To improve the quality of this information, download the Geolite City file from Maxmind, then copy it to Piwik’s misc directory.

To do that on the command line:

wget http://geolite.maxmind.com/download/geoip/database/GeoLiteCity.dat.gz
gunzip GeoLiteCity.dat.gz
cp GeoLiteCity.dat /var/www/analytics.example.com/misc/

Then, go to Settings -> Geolocation and select “GeoIP (Php)”. On that page you can also see that approach’s conclusions about where you are, compared to the default method based on your language settings. Although not fool-proof, you’ll probably find that the GeoIP approach is considerably more accurate.

For even better geolocation, you can purchase premium geo databases, and you can even set up Piwik to update the database automatically.

Websites and Advanced Website Settings

If you select Settings (top-right) then Websites (on the left hand side, under “Manage”), you’ll get a list of the websites you’ve configured, and you can add more from there.

If you click Edit next to a website, you also get access to some additional settings, several of which are also available as global settings. Here are a few of them.

Excluded IPs

You can exclude certain IP addresses from being tracked. This is useful when you or another analytics user — for example, your client — have a static IP address or range, and you wish to exclude their visits from reports.

Excluded Parameters

Some URL parameters, such as session IDs, are irrelevant to tracking. Many, such as phpsessid and sessionid, are stripped out automatically, but if the system that powers a particular site uses something else, you can set that here.

You can also track searches on the site itself.
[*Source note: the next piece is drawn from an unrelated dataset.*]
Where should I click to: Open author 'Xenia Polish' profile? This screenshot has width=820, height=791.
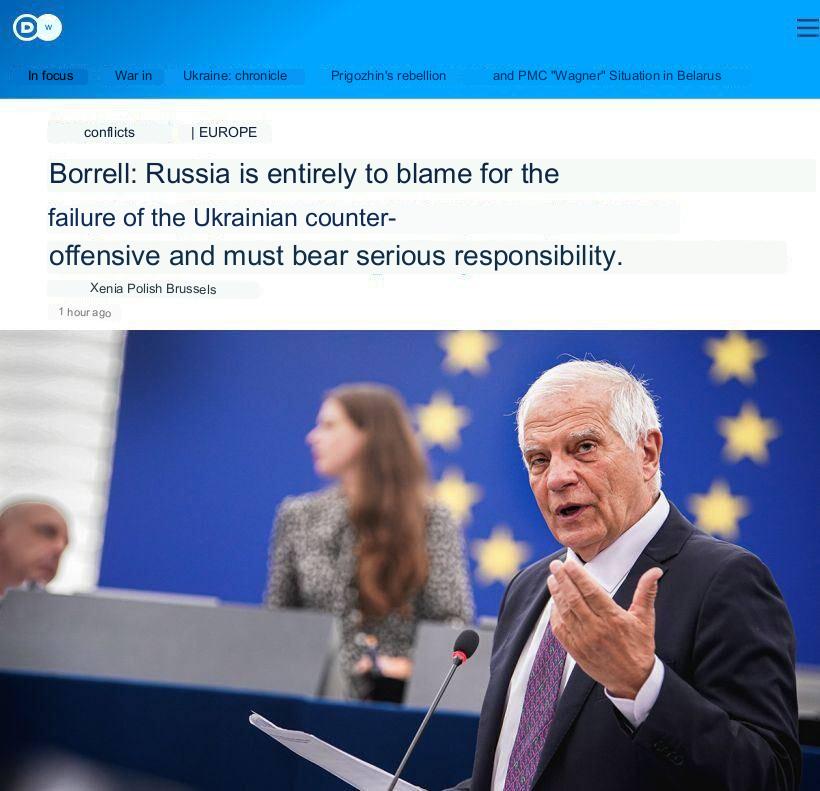point(126,289)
Simply specify the search parameter (e.g. q, query or search) and Piwik will pick it up. (To find out what parameter your site uses, either inspect the URL after a search, or check the name attribute of the search box.)

Users

You can add as many user accounts as you wish, and control their access to websites on an individual basis. Go to Settings -> Users to add a new user, edit existing users, or manage their permissions.

Note: in case you’re wondering, the token_auth field is used for API calls.

JavaScript Applications

If your application uses Ajax page transitions, or if you’re using a front-end framework such as Angular JS, Ember, or Backbone, you’ll probably need the JavaScript API. As well as being able to log page views programmatically, you can also pass custom variables.
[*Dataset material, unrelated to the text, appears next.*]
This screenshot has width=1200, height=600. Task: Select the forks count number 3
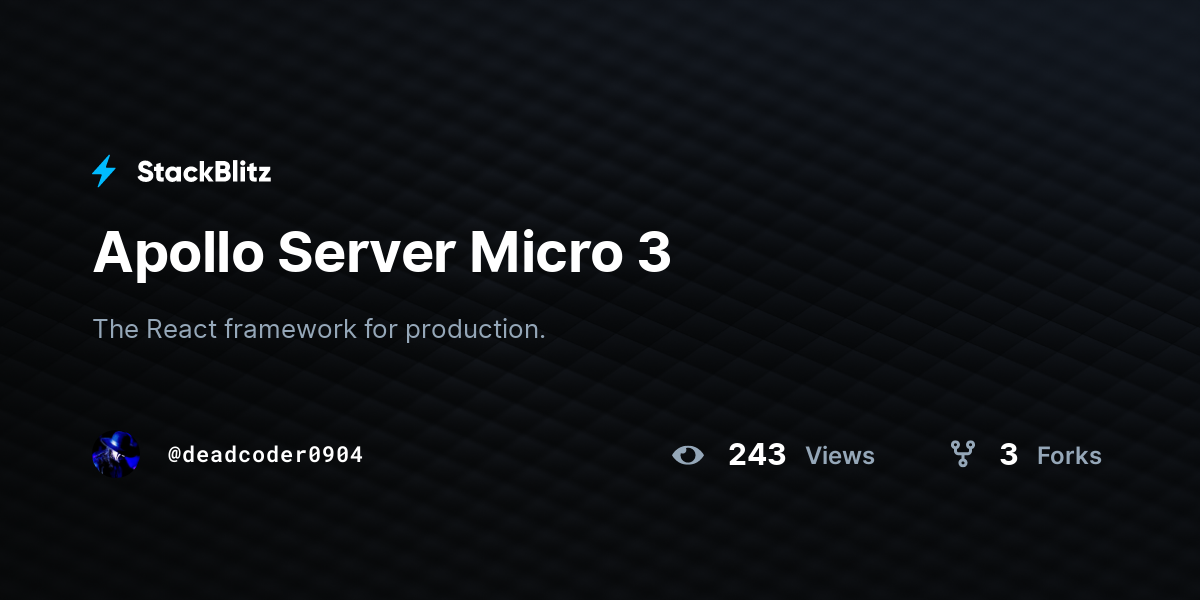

For example, to track a page view on a JavaScript event:

<a href="About" onclick="javascript:_paq.push(['trackPageView', 'About']);">About</a>

Or using jQuery:

$('nav a').click(function(){
  _paq.push(['trackPageView', $(this).data('title')]);
});

To pass a custom variable:

_paq.push(['setCustomVariable','1','VisitorType','Member']);

You can also use JavaScript to track a goal:

_paq.push(['trackGoal', 1]);

You can also track a goal along with a specific revenue. For example, on an order confirmation page you might do this, injecting the relevant information into the page using PHP:

_paq.push(['trackGoal', 1, <?php echo $order->getTotal(); ?>]);

For analytics.js users, there’s a fork which supports Piwik on Github.

Integrations

There are a number of available integrations for Piwik, for example Drupal, WordPress, Magento, Silex, Laravel, as well as client and tracking API’s for PHP.

Mobile

Piwik offers mobile apps for iPhone and Android.

Further Information

There are a number of videos talking you through several aspects of Piwik on Youtube.

Disadvantages of Piwik

Being self-hosted introduces its own disadvantages. It takes time and effort and technical knowledge to set up Piwik. It uses server resources, and it’s up to you to manage any downtime.

Inevitably there’s also a learning curve, so switching clients over could cause some friction. Of course, there’s nothing to stop you running it alongside your current solution while you or your users familiarize themselves with it.

Summary

Google Analytics has some serious competition from Piwik, the self-hosted web analytics solution. For me, the benefits of having control over my or my clients’ own data — coupled with some very real concerns about Google’s privacy policies — far outweigh the drawbacks of self-hosting.

However, this is a very subjective reason, so I’ll leave you to decide for yourself. But I’d love to hear what you think in the comments.